* _Job_
Copy each of the following items word for word, with nothing changed.

* _Data for the task_
* Start *

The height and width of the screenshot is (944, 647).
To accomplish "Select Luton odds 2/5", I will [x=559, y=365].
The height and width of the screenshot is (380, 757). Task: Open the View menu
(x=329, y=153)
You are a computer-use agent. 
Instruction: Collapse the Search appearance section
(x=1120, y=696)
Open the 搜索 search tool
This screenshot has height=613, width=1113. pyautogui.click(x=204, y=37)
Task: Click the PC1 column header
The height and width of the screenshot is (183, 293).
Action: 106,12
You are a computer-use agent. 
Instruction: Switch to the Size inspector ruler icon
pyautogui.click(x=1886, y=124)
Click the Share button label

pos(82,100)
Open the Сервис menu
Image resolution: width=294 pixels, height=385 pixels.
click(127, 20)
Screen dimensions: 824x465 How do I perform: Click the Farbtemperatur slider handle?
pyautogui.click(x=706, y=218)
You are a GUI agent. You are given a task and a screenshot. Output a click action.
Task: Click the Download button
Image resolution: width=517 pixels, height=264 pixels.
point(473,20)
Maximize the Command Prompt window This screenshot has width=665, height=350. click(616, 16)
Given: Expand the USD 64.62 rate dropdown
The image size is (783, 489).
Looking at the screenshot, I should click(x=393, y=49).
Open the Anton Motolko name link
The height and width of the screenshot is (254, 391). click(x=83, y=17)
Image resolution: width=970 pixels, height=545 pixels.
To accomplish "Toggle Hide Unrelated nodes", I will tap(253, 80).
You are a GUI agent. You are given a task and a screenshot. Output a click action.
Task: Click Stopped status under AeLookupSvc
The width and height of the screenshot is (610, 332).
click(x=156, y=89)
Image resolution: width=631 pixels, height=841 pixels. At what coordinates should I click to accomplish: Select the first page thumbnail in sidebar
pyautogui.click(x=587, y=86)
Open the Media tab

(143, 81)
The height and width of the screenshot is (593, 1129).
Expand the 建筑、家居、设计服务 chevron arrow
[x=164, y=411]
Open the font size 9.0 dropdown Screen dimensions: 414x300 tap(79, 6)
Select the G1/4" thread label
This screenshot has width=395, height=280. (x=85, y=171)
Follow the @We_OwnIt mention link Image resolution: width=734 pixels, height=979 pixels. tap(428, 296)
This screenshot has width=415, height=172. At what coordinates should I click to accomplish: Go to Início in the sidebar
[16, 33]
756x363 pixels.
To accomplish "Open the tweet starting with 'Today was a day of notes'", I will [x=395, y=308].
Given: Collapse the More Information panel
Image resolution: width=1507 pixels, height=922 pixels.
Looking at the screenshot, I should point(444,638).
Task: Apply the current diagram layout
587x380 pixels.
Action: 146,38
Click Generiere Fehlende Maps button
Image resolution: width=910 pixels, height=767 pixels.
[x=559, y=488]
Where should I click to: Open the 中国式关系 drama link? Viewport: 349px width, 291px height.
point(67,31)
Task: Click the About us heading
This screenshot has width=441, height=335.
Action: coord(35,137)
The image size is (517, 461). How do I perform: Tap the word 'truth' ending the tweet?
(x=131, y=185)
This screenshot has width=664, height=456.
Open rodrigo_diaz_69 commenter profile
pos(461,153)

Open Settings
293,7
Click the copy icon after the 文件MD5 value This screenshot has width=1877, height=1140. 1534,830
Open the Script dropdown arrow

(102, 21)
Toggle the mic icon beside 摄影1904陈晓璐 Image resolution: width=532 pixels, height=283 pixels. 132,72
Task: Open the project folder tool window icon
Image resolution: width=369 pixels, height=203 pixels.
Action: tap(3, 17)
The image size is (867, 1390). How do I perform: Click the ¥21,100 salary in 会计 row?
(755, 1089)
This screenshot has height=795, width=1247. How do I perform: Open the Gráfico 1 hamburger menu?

* End *

* _Solution for this problem_
The height and width of the screenshot is (944, 647).
To accomplish "Select Luton odds 2/5", I will [x=559, y=365].
The height and width of the screenshot is (380, 757). Task: Open the View menu
(x=329, y=153)
You are a computer-use agent. 
Instruction: Collapse the Search appearance section
(x=1120, y=696)
Open the 搜索 search tool
This screenshot has height=613, width=1113. pyautogui.click(x=204, y=37)
Task: Click the PC1 column header
The height and width of the screenshot is (183, 293).
Action: 106,12
You are a computer-use agent. 
Instruction: Switch to the Size inspector ruler icon
pyautogui.click(x=1886, y=124)
Click the Share button label

pos(82,100)
Open the Сервис menu
Image resolution: width=294 pixels, height=385 pixels.
click(127, 20)
Screen dimensions: 824x465 How do I perform: Click the Farbtemperatur slider handle?
pyautogui.click(x=706, y=218)
You are a GUI agent. You are given a task and a screenshot. Output a click action.
Task: Click the Download button
Image resolution: width=517 pixels, height=264 pixels.
point(473,20)
Maximize the Command Prompt window This screenshot has width=665, height=350. click(616, 16)
Given: Expand the USD 64.62 rate dropdown
The image size is (783, 489).
Looking at the screenshot, I should click(x=393, y=49).
Open the Anton Motolko name link
The height and width of the screenshot is (254, 391). click(x=83, y=17)
Image resolution: width=970 pixels, height=545 pixels.
To accomplish "Toggle Hide Unrelated nodes", I will tap(253, 80).
You are a GUI agent. You are given a task and a screenshot. Output a click action.
Task: Click Stopped status under AeLookupSvc
The width and height of the screenshot is (610, 332).
click(x=156, y=89)
Image resolution: width=631 pixels, height=841 pixels. At what coordinates should I click to accomplish: Select the first page thumbnail in sidebar
pyautogui.click(x=587, y=86)
Open the Media tab

(143, 81)
The height and width of the screenshot is (593, 1129).
Expand the 建筑、家居、设计服务 chevron arrow
[x=164, y=411]
Open the font size 9.0 dropdown Screen dimensions: 414x300 tap(79, 6)
Select the G1/4" thread label
This screenshot has width=395, height=280. (x=85, y=171)
Follow the @We_OwnIt mention link Image resolution: width=734 pixels, height=979 pixels. tap(428, 296)
This screenshot has width=415, height=172. At what coordinates should I click to accomplish: Go to Início in the sidebar
[16, 33]
756x363 pixels.
To accomplish "Open the tweet starting with 'Today was a day of notes'", I will [x=395, y=308].
Given: Collapse the More Information panel
Image resolution: width=1507 pixels, height=922 pixels.
Looking at the screenshot, I should point(444,638).
Task: Apply the current diagram layout
587x380 pixels.
Action: 146,38
Click Generiere Fehlende Maps button
Image resolution: width=910 pixels, height=767 pixels.
[x=559, y=488]
Where should I click to: Open the 中国式关系 drama link? Viewport: 349px width, 291px height.
point(67,31)
Task: Click the About us heading
This screenshot has width=441, height=335.
Action: coord(35,137)
The image size is (517, 461). How do I perform: Tap the word 'truth' ending the tweet?
(x=131, y=185)
This screenshot has width=664, height=456.
Open rodrigo_diaz_69 commenter profile
pos(461,153)

Open Settings
293,7
Click the copy icon after the 文件MD5 value This screenshot has width=1877, height=1140. 1534,830
Open the Script dropdown arrow

(102, 21)
Toggle the mic icon beside 摄影1904陈晓璐 Image resolution: width=532 pixels, height=283 pixels. 132,72
Task: Open the project folder tool window icon
Image resolution: width=369 pixels, height=203 pixels.
Action: tap(3, 17)
The image size is (867, 1390). How do I perform: Click the ¥21,100 salary in 会计 row?
(755, 1089)
This screenshot has height=795, width=1247. How do I perform: Open the Gráfico 1 hamburger menu?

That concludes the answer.